---- Data shown

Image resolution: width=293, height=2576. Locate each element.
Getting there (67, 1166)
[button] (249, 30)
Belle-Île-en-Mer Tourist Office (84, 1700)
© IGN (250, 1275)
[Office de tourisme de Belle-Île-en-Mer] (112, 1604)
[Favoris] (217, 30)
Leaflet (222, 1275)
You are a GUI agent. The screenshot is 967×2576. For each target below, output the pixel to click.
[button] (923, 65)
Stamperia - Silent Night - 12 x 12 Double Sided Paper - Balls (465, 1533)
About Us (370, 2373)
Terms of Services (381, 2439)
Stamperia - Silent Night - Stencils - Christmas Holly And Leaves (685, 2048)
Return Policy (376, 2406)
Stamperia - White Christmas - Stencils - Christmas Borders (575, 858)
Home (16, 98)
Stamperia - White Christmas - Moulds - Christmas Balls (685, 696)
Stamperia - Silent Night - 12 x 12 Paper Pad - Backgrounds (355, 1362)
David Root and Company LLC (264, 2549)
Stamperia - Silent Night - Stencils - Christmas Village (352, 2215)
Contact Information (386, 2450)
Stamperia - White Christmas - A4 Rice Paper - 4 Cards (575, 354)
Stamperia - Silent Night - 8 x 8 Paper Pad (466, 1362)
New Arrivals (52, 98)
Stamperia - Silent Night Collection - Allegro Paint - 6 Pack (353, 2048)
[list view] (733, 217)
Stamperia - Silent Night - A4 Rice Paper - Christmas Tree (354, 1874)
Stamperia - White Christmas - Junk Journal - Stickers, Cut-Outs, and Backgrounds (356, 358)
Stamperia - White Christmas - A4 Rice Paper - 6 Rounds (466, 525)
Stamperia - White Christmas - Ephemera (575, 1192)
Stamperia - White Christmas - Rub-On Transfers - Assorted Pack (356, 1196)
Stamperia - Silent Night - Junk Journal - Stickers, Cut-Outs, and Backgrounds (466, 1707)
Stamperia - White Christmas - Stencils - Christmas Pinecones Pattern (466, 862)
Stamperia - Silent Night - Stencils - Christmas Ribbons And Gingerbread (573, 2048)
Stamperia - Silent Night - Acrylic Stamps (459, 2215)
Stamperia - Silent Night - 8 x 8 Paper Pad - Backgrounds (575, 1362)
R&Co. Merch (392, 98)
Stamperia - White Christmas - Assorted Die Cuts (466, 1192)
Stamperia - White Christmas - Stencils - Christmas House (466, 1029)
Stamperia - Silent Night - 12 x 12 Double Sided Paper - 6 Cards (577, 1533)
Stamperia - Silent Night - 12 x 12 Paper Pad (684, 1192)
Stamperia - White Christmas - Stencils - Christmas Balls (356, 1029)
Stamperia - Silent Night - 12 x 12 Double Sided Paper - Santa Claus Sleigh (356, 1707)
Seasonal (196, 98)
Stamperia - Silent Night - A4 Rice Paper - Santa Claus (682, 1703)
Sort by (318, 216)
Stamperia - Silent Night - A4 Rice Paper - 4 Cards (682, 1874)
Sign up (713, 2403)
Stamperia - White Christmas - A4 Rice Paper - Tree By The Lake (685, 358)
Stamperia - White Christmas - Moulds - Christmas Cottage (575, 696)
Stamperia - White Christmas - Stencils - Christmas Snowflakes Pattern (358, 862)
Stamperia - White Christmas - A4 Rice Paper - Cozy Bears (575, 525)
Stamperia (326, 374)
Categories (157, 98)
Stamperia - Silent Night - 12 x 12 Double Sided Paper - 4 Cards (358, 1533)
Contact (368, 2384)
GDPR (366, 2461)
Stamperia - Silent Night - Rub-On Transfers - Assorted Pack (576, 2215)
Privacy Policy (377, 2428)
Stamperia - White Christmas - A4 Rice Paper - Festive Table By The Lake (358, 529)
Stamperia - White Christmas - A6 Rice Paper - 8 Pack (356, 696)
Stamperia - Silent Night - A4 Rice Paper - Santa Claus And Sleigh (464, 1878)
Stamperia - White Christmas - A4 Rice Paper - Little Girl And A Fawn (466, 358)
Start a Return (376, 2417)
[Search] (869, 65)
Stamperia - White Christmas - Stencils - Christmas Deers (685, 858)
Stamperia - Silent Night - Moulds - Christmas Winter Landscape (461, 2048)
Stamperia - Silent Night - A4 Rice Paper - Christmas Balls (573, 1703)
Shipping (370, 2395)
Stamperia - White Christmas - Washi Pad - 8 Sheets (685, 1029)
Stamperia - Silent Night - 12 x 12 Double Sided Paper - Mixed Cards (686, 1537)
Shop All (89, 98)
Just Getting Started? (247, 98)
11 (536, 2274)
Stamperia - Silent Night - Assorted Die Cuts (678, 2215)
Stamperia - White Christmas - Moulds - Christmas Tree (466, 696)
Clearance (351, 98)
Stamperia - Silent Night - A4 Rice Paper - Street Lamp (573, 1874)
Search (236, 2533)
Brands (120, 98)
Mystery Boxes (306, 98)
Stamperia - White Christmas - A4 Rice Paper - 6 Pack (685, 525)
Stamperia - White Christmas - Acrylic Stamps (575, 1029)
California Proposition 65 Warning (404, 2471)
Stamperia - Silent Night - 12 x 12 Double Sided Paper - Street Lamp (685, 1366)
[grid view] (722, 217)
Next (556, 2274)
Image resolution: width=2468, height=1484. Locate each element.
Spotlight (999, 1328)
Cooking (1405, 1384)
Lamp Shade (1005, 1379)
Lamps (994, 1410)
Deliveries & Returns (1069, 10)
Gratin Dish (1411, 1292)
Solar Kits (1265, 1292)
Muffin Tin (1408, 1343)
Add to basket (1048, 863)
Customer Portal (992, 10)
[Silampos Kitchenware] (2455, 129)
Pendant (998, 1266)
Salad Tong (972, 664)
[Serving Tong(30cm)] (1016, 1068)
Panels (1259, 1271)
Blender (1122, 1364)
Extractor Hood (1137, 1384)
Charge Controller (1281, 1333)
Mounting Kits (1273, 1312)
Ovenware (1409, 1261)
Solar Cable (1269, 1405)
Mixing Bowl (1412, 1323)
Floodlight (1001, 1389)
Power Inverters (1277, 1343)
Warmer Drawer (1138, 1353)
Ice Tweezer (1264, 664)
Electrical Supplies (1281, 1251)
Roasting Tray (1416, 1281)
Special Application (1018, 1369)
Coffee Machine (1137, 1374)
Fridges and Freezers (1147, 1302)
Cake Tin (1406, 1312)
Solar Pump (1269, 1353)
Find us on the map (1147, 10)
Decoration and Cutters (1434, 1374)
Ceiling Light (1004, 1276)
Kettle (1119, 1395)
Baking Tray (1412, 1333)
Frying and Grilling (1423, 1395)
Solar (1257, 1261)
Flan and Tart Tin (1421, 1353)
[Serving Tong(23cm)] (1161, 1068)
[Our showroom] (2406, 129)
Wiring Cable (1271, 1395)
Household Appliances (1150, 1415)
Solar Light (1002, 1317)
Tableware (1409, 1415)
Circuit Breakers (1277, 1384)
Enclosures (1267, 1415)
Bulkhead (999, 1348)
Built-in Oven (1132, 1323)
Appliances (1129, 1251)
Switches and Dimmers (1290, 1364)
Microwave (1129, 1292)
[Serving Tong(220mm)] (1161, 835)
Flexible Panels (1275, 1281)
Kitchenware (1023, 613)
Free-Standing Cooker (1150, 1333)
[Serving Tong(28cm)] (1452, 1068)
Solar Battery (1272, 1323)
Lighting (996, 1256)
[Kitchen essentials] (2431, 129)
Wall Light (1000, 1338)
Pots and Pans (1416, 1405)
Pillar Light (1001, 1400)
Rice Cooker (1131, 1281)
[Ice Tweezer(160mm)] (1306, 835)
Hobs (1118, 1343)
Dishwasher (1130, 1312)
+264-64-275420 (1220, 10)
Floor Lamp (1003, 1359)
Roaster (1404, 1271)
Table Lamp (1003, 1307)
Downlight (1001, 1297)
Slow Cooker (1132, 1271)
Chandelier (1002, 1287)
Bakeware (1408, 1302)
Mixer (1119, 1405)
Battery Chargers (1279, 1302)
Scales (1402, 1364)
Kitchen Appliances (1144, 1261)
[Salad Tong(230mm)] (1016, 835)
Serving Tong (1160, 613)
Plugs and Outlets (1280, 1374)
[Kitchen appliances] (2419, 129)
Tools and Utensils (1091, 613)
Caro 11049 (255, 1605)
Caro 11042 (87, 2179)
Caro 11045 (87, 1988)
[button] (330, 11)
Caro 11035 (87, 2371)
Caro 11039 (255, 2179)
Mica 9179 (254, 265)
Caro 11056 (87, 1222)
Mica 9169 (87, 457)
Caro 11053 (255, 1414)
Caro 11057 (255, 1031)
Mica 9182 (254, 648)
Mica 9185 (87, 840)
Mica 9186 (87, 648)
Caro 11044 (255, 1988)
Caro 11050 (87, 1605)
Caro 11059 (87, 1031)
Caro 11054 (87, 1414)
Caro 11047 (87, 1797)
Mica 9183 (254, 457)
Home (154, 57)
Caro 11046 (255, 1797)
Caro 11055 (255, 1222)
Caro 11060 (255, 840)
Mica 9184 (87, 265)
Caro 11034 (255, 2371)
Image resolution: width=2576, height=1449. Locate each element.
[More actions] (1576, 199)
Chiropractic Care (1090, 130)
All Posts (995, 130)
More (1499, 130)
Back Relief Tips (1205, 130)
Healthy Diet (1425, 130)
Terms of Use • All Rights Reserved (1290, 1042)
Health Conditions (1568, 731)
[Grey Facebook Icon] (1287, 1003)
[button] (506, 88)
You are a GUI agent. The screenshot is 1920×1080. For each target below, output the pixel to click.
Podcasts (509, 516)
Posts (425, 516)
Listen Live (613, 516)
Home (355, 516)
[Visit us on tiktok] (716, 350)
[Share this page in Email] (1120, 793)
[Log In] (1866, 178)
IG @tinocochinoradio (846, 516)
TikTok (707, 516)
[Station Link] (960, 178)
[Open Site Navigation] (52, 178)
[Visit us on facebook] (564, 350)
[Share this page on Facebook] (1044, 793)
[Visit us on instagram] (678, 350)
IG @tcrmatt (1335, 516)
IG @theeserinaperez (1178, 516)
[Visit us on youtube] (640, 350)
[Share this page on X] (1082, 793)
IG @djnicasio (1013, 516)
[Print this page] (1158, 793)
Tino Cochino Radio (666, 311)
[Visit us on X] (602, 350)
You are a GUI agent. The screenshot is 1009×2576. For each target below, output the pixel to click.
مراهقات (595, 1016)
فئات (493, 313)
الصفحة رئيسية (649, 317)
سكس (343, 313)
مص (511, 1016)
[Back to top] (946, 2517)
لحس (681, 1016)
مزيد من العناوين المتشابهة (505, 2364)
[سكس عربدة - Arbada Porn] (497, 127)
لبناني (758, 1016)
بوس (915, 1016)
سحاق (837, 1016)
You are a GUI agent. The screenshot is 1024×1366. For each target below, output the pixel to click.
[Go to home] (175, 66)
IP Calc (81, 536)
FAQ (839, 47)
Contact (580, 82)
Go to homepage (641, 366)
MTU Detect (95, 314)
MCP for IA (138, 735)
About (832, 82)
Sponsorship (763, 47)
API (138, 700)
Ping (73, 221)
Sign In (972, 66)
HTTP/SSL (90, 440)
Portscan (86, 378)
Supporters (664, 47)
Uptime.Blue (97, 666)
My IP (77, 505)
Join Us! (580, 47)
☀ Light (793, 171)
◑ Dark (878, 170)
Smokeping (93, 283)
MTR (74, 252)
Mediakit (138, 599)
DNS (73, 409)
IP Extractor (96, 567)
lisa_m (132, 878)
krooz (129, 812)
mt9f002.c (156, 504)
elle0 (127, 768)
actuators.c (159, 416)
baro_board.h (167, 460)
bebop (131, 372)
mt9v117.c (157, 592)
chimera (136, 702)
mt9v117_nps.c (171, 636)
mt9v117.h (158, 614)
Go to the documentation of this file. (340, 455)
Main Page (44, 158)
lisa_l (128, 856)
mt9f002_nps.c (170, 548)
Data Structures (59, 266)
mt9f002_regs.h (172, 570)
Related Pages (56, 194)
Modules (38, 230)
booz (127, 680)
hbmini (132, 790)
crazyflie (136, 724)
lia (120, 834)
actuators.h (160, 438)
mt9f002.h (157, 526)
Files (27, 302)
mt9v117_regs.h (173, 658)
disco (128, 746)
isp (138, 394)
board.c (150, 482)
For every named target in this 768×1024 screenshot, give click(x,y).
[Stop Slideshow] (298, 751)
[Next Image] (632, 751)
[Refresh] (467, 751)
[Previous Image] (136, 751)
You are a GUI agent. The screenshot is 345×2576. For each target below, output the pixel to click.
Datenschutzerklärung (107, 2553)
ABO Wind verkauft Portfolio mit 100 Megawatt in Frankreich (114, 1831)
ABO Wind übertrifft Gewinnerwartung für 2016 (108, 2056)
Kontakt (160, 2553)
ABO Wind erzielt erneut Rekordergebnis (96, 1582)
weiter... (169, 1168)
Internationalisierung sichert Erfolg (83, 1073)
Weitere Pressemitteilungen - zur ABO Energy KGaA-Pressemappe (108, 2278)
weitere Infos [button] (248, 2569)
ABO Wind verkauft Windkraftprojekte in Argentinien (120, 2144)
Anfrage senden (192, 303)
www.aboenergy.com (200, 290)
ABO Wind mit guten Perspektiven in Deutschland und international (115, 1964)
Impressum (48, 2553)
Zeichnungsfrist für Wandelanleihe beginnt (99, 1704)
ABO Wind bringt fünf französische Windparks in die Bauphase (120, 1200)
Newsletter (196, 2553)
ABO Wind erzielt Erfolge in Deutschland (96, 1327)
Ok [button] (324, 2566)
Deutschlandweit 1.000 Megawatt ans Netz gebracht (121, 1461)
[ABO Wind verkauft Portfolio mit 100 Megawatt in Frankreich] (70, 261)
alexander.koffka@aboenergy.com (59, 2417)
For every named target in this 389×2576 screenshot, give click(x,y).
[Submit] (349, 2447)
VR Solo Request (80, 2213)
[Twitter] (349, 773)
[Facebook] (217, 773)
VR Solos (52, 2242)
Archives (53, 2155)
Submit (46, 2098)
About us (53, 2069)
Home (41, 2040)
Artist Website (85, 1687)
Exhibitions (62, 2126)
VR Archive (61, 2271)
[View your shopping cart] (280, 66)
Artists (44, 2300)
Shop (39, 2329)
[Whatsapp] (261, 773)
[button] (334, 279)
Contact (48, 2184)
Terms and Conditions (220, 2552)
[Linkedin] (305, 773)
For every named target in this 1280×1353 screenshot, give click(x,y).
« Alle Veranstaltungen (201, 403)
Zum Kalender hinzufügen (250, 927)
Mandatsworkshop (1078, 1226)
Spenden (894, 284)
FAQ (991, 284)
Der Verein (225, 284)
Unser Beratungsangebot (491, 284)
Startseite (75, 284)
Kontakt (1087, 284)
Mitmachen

--------

— Problem to solve —
Look above for the line holding "Lamp Shade (1005, 1379)" and the line holding "Power Inverters (1277, 1343)", then output exactly those two lines and every line between them, nothing more.

— Solution —
Lamp Shade (1005, 1379)
Lamps (994, 1410)
Deliveries & Returns (1069, 10)
Gratin Dish (1411, 1292)
Solar Kits (1265, 1292)
Muffin Tin (1408, 1343)
Add to basket (1048, 863)
Customer Portal (992, 10)
[Silampos Kitchenware] (2455, 129)
Pendant (998, 1266)
Salad Tong (972, 664)
[Serving Tong(30cm)] (1016, 1068)
Panels (1259, 1271)
Blender (1122, 1364)
Extractor Hood (1137, 1384)
Charge Controller (1281, 1333)
Mounting Kits (1273, 1312)
Ovenware (1409, 1261)
Solar Cable (1269, 1405)
Mixing Bowl (1412, 1323)
Floodlight (1001, 1389)
Power Inverters (1277, 1343)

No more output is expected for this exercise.